Records for this task below:
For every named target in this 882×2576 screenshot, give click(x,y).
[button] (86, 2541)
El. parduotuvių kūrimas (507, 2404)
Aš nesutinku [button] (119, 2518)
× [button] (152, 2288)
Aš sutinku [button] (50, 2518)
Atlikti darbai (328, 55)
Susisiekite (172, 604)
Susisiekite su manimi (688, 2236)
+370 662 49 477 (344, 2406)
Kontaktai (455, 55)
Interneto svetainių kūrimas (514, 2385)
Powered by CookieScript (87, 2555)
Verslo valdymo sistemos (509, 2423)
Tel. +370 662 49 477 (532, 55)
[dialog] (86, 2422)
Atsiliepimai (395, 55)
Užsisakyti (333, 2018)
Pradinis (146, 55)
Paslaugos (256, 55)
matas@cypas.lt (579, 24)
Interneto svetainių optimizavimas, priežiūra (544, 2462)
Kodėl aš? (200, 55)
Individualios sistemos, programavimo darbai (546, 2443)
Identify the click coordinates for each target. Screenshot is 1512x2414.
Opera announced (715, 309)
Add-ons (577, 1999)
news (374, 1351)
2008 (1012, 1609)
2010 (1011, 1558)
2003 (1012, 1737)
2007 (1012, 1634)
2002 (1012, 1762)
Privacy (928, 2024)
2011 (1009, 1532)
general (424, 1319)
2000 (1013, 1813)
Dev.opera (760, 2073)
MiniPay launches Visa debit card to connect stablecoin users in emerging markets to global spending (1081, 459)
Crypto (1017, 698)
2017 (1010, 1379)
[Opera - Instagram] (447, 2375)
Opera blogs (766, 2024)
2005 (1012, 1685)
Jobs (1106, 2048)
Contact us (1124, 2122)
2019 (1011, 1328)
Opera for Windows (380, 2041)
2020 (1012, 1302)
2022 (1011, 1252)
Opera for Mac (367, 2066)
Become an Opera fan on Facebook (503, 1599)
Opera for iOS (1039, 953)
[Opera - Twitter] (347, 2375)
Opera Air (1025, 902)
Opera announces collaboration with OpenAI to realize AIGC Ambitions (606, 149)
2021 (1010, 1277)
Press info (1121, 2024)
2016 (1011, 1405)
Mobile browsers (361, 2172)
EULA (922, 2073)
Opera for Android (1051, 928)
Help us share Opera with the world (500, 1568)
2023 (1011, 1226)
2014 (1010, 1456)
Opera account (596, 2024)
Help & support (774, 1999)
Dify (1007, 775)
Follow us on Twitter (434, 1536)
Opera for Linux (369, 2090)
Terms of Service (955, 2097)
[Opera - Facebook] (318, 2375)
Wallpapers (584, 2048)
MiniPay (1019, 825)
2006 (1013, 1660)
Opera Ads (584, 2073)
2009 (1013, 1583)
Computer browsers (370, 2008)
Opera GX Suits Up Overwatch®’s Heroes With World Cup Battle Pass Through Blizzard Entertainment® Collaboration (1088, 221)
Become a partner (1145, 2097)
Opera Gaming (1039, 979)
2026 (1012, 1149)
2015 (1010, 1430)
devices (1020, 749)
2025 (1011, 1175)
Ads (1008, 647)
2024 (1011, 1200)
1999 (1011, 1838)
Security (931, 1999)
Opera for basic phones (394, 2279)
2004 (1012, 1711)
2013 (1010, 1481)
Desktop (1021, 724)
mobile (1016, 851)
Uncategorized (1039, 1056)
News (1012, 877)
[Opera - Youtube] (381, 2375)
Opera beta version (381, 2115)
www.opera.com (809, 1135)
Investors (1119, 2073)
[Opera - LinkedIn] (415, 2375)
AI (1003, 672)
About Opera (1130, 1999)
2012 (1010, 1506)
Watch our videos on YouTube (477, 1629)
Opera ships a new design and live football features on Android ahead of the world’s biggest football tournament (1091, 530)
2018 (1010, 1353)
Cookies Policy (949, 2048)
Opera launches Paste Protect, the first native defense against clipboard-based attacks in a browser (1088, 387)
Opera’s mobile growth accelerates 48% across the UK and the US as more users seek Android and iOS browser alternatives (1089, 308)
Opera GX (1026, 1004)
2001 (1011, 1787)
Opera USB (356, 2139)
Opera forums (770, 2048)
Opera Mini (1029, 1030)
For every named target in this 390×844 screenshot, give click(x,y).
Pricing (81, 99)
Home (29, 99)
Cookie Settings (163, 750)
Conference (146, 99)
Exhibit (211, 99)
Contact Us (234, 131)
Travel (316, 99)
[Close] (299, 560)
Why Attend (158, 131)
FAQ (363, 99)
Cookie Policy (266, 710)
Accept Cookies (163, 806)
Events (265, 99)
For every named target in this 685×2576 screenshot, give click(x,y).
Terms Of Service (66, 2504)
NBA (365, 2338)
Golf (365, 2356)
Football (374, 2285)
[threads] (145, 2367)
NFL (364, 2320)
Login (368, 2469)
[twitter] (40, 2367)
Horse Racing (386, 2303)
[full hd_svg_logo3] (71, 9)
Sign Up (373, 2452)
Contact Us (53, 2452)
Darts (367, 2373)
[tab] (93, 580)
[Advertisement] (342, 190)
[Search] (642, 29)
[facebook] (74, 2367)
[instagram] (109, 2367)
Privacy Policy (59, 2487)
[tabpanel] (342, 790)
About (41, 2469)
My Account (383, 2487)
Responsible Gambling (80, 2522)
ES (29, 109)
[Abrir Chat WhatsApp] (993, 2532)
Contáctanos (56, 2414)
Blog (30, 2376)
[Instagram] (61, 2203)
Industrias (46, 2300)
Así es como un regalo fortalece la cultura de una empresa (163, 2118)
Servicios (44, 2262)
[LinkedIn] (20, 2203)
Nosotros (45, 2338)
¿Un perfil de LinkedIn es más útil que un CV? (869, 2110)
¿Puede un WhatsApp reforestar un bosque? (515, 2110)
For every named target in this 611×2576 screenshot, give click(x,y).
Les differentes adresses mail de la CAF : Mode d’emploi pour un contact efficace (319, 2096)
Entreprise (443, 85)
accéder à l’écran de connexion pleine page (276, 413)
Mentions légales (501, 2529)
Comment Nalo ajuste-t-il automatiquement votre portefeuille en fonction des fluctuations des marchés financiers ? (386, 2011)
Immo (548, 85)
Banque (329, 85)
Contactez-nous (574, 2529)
End of Records for this task.
Given the data above, transcribe exactly the lines from the one containing "FAQ (363, 99)" down to the one containing "Les differentes adresses", and no others.

| Solution to the exercise |
FAQ (363, 99)
Cookie Policy (266, 710)
Accept Cookies (163, 806)
Events (265, 99)
For every named target in this 685×2576 screenshot, give click(x,y).
Terms Of Service (66, 2504)
NBA (365, 2338)
Golf (365, 2356)
Football (374, 2285)
[threads] (145, 2367)
NFL (364, 2320)
Login (368, 2469)
[twitter] (40, 2367)
Horse Racing (386, 2303)
[full hd_svg_logo3] (71, 9)
Sign Up (373, 2452)
Contact Us (53, 2452)
Darts (367, 2373)
[tab] (93, 580)
[Advertisement] (342, 190)
[Search] (642, 29)
[facebook] (74, 2367)
[instagram] (109, 2367)
Privacy Policy (59, 2487)
[tabpanel] (342, 790)
About (41, 2469)
My Account (383, 2487)
Responsible Gambling (80, 2522)
ES (29, 109)
[Abrir Chat WhatsApp] (993, 2532)
Contáctanos (56, 2414)
Blog (30, 2376)
[Instagram] (61, 2203)
Industrias (46, 2300)
Así es como un regalo fortalece la cultura de una empresa (163, 2118)
Servicios (44, 2262)
[LinkedIn] (20, 2203)
Nosotros (45, 2338)
¿Un perfil de LinkedIn es más útil que un CV? (869, 2110)
¿Puede un WhatsApp reforestar un bosque? (515, 2110)
For every named target in this 611×2576 screenshot, give click(x,y).
Les differentes adresses mail de la CAF : Mode d’emploi pour un contact efficace (319, 2096)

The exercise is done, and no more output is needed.